When you use area lights in a scene that you're rendering with mental ray, you should be aware that there are few settings that can help determine how the light cast by the area light appears in the scene, and it can also make a few aspects of area lights easier to work with. So, I'm going to create an area light by clicking on the areaLight icon here, on the Rendering shelf, and I'm going to use the Move tool to pull it up, scale it and rotate it so that it's facing the table.
So, I'm using the default settings here, so the Intensity is at 1. I'm going to create a test render, and if you see, the light is fairly blown out, but I'll save this. And in order to tone that down a bit, I'm going to turn and set the Decay Rate to Linear, and increase the Intensity, and create another test render, and this is what we get. So, it's falling off the further the light gets from the actual area light position.
But you notice it's still fairly blown out. Another aspect of working with area lights is if I scale this down, it will actually affect the intensity of the light. So all I did was scale it down, but you can see the intensity is somewhat diminished. So, let me scale this back up, and I'm going to activate raytrace shadows. You can see the shadow is very, very grainy.
Now, I can continue to tune these shadows using the Shadow Rays setting and the Ray Depth Limit, but what I want to demonstrate is what happens when I go to the mental ray section. So I'm in the Attribute Editor for the Area Light. I'm going to scroll down here and expand mental ray and look at what's under the Area Light settings. So these are mental ray's specific settings for area lights. Now, when I turn on Light Shape, what I'm really doing is I'm turning this into a mental ray area light, where when this is off, this is actually a Maya area light.
So it's a subtle distinction there, but I'm going to turn this on, and I'm not going to change any other settings. I'm just going to render it, with Use Light Shape on. I'm going to see the light is fairly dim, but without messing with any of the Shadow settings, you can see that number one, the appearance of the shadow, the shape of it is very different. Here it's like long and slender and here it's actually spread out. So to make this a little bit more obvious, let's increase the Intensity of the light, as I'll go back up here, and I want to double it, set it to 8, and create another render.
So you can see that there is a shadow there, but it's very soft, and it's very spread out, and you can see the shadows cast by the chair are extremely soft. The other aspect of working with mental ray area lights, in other words when this is on, is that if I scale this down and create a test render, it's not going to affect the intensity of the light at all. It is going to affect how the shadow shape appears though, and I find this a bit less confusing.

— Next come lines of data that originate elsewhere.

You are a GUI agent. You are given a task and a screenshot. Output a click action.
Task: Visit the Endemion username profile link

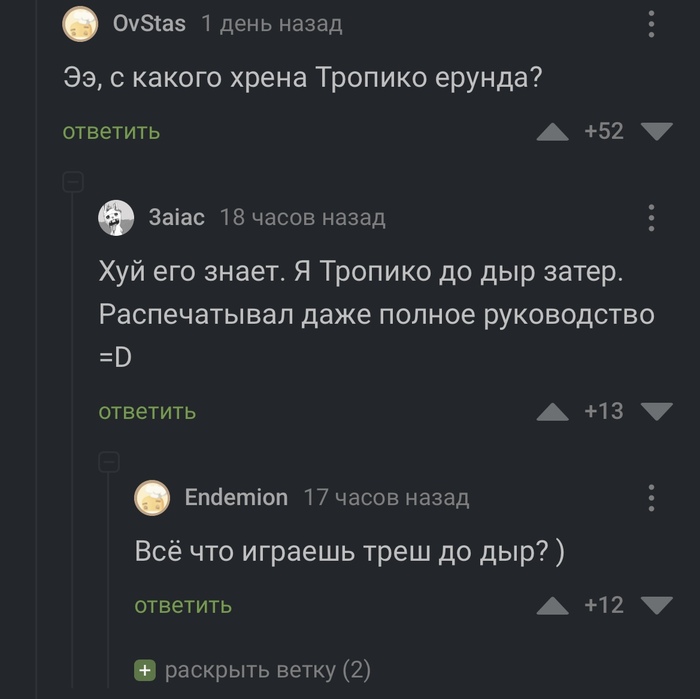tap(236, 497)
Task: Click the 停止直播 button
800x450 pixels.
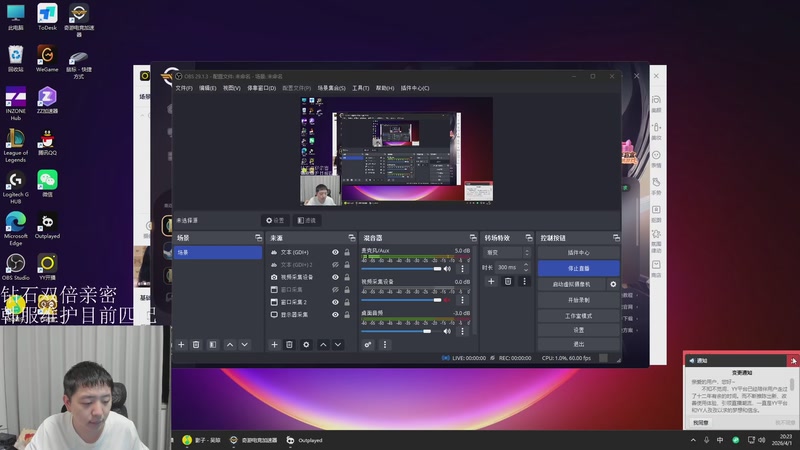Action: click(578, 268)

So, now I know that scaling the light will change the shape of the shadow, but it won't affect the intensity. I can continue to adjust the intensity using the Intensity slider and the Decay Rate, and those are the only two things I have to worry about, and I find that much less confusing than having to remember that the scale of the light as well as the Intensity and the Decay Rate, all factor into the intensity, when Use Light Shape is off. So, once again, let's just a quick comparison. I'm going to turn this off, render - this is what I get - save this image, turn this on, do another render, and I'm going to store this image and compare.

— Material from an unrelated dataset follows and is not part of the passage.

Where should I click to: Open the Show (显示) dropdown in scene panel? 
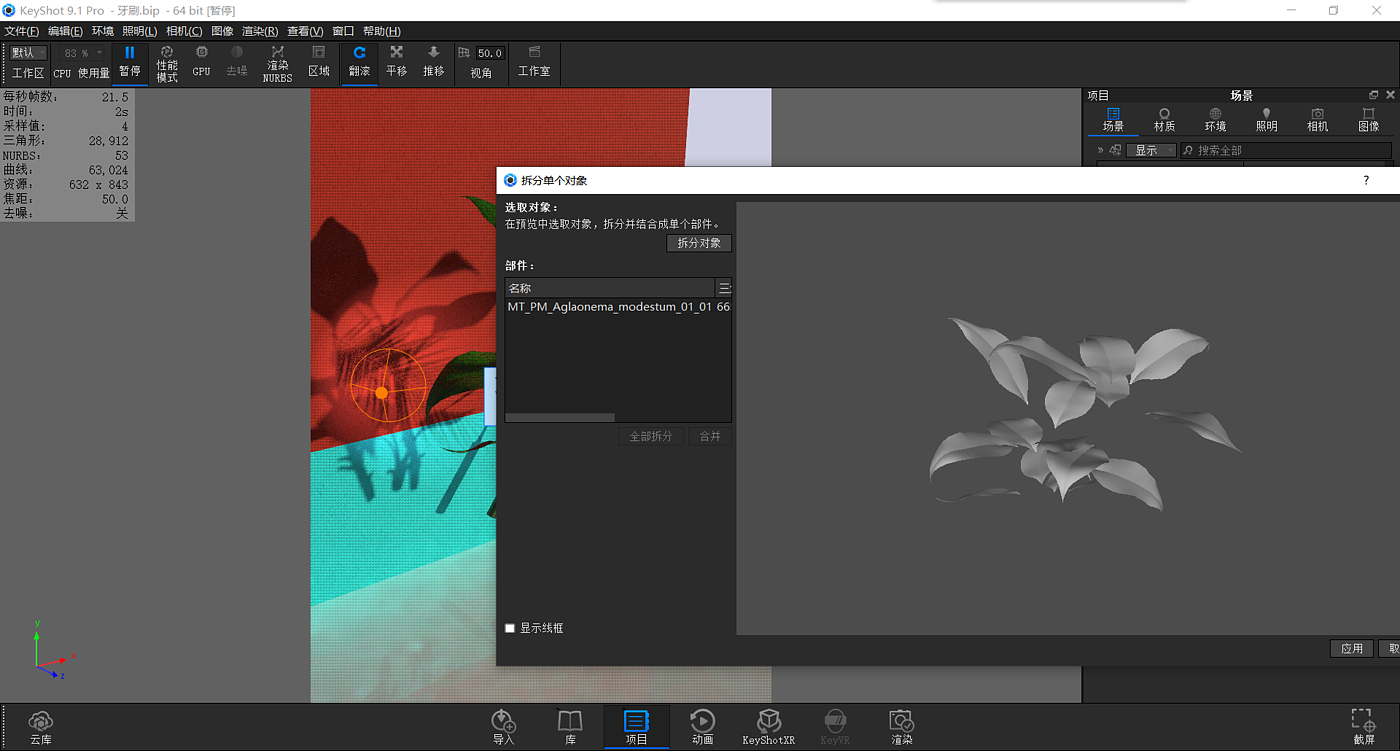1152,150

So that's with Use Light Shape off, and this is with Use Light Shape on, very different quality to the way that the light looks and the way that the shadows are cast. The decision to use one over the other just depends on what you're trying to achieve in the scene. However, when I'm rendering with mental ray, I tend to turn this on because I think it makes it much easier to use. So just as a quick recap, the Use Light Shape option, found in the Area Light section within the mental ray section of the Area Lights Attribute Editor, This Use Light Shape option is actually telling mental ray to use the mental ray options to control the area light.
I think you'll find it's easier to control how the light looks when you use this option. So Use Light Shape, and you can adjust accordingly from there, but that's probably the first thing that you want to turn on when you're working with area lights and rendering with mental ray.